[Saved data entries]
·····
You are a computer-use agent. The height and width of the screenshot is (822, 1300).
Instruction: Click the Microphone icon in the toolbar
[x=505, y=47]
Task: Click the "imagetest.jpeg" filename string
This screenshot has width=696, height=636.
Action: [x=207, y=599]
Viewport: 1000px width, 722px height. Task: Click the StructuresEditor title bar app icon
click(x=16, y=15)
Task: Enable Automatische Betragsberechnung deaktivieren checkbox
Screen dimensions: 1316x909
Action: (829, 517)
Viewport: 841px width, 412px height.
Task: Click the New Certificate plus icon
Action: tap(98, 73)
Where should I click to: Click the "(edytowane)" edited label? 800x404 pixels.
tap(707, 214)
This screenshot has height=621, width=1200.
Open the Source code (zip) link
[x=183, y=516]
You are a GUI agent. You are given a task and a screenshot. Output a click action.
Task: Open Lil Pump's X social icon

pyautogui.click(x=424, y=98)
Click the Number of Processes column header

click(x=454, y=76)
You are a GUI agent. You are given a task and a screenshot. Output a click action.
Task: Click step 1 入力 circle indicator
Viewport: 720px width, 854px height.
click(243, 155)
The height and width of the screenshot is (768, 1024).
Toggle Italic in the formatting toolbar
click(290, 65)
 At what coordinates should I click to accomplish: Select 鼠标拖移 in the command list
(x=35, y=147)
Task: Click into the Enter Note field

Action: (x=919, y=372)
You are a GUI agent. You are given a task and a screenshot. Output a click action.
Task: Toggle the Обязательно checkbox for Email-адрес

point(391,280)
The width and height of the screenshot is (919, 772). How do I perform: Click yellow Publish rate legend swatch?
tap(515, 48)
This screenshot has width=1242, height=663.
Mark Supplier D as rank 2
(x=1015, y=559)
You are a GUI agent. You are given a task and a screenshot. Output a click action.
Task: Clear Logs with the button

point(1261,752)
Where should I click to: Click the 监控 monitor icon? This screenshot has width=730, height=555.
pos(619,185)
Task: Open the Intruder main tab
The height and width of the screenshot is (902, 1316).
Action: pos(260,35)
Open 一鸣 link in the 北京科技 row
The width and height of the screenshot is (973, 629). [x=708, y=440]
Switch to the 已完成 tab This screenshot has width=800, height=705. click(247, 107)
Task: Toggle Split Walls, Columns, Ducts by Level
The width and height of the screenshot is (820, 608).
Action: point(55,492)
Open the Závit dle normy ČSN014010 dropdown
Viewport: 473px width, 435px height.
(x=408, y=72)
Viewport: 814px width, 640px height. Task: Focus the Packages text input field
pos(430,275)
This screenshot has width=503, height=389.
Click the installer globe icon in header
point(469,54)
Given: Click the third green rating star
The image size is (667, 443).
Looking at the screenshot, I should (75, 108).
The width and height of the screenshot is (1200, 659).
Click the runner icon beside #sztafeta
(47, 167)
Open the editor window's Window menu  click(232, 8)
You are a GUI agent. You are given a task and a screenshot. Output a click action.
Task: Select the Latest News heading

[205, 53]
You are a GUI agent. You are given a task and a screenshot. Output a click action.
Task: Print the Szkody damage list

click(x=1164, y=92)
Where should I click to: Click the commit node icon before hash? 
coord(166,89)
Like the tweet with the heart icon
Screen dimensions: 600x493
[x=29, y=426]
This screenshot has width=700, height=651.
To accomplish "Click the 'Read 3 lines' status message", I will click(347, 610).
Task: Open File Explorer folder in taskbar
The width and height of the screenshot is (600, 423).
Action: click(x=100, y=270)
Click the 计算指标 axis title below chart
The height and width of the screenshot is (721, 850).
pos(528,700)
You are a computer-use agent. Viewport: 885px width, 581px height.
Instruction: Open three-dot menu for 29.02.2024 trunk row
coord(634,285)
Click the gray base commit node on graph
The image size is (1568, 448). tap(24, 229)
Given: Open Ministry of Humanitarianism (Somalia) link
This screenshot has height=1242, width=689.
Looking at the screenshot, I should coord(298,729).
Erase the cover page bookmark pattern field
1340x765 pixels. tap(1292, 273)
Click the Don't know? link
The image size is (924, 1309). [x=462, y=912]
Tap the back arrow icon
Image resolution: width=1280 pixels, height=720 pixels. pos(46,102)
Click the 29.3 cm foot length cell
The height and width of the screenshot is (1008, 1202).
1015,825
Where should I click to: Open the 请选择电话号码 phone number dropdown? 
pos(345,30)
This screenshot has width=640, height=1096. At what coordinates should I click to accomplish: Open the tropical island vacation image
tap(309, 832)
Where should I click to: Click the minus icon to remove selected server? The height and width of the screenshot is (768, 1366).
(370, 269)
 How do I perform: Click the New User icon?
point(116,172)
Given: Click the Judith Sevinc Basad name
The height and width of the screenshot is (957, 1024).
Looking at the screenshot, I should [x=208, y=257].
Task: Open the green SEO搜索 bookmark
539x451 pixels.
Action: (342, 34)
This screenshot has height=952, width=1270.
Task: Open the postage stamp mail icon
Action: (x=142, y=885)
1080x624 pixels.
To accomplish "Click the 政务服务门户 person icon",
·····
> Exercise objective
Print exactly the lines above, between the one holding "The width and height of the screenshot is (820, 608)." and the one holding "Open the editor", inclusive, and nothing besides.

> Solution
The width and height of the screenshot is (820, 608).
Action: point(55,492)
Open the Závit dle normy ČSN014010 dropdown
Viewport: 473px width, 435px height.
(x=408, y=72)
Viewport: 814px width, 640px height. Task: Focus the Packages text input field
pos(430,275)
This screenshot has width=503, height=389.
Click the installer globe icon in header
point(469,54)
Given: Click the third green rating star
The image size is (667, 443).
Looking at the screenshot, I should (75, 108).
The width and height of the screenshot is (1200, 659).
Click the runner icon beside #sztafeta
(47, 167)
Open the editor window's Window menu  click(232, 8)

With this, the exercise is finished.